Go to the website of the Nevada Department of Motor Vehicles and you can read this: “With more portable technology now than ever, driver distractions have risen to unprecedented numbers. But cell phones aren’t the only problem. Drivers can be distracted by eating and drinking, grooming, tuning the radio or even talking to passengers. Anything that takes a driver’s attention from the road is a potential hazard.”

Such as, for example, those digital reader-boards the state puts up on area freeways.

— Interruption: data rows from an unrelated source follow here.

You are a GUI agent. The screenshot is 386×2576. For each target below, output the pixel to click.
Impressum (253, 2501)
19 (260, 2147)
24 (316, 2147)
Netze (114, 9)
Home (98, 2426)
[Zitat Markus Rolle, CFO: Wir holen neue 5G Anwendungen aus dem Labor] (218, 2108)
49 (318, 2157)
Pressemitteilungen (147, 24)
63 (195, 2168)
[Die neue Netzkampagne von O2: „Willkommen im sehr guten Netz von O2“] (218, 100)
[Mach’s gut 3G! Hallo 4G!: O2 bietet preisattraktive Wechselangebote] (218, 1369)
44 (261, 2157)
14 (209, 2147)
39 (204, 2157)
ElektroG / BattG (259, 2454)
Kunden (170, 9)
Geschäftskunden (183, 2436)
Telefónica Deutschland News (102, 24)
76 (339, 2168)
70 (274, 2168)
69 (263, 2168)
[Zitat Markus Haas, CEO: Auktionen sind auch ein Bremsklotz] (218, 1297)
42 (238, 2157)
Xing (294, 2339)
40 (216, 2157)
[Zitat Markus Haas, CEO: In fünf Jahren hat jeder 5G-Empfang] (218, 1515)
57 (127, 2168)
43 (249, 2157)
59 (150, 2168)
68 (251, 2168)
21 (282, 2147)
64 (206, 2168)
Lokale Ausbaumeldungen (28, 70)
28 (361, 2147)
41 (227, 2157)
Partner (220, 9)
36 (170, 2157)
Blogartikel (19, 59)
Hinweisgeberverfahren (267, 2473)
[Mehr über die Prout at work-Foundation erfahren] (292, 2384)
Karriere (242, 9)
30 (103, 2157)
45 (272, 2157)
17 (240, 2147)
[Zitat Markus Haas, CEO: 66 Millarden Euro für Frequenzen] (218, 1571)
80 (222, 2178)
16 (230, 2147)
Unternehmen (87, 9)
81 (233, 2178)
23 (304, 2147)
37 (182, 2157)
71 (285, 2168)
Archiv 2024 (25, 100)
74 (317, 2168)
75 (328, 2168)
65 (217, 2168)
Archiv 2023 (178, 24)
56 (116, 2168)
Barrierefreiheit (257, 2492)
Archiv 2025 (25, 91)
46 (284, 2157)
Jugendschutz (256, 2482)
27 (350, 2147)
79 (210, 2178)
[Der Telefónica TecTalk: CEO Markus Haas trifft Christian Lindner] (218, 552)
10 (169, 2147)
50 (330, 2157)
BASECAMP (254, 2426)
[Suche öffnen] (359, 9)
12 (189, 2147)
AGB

First, there is the problem of those boards along the side of the freeway that tell drivers how many minutes away from various places they are. We repeat, how much value is there in a valley this compact to know that we are three minutes away from the airport? Enough value that it’s a good idea to draw the driver’s eyes off the road?

Second, and worse, there are the reader-boards over the freeway. These can and should serve a good purpose when there is urgent information to post to drivers about road conditions such as hazardous winds or chain requirements. But they are seldom used for that purpose. Here are some of the much more common messages they have borne:

LEAVE SOONER/ DRIVE SLOWER/ LIVE LONGER

WILDFIRES HAPPEN/ REDUCE THE FUEL/ REDUCE THE RISK

EXPECT MOTORCYCLES/ LOOK TWICE

EMBRACE LIFE/ BUCKLE UP

These aren’t urgent messages. They are barely messages. They are advertising slogans, of limited utility, and dangerous when they haul the eyes of drivers away from the rear end of that about-to-brake car ahead.

Some of them messages actually require time to absorb and understand and, perhaps, to grab a pencil and write down:

RIDE RTC FREE/ ST PATRICK’S DAY/ 4 PM TO MIDNIGHT

FREE TRANSIT DAY/ JUNE 19/ BUS BIKE OR WALK

Here’s one of the more interesting messages we’ve seen: NO TEXT/ IS WORTH/ THE RISK. Except, apparently, the text posted by government over the freeway to endanger our lives.

Then there’s this one: BE ALERT/ BE AWARE/ BE ALIVE. That may not be possible with these messages overhead to keep drivers alert to the wrong things and put them in life-threatening situations.

These messages, whatever good purpose they are intended to serve, do serve a very dangerous purpose and they should be done away with. Unless there is a genuinely pressing message needing attention on these reader-boards, leave them dark.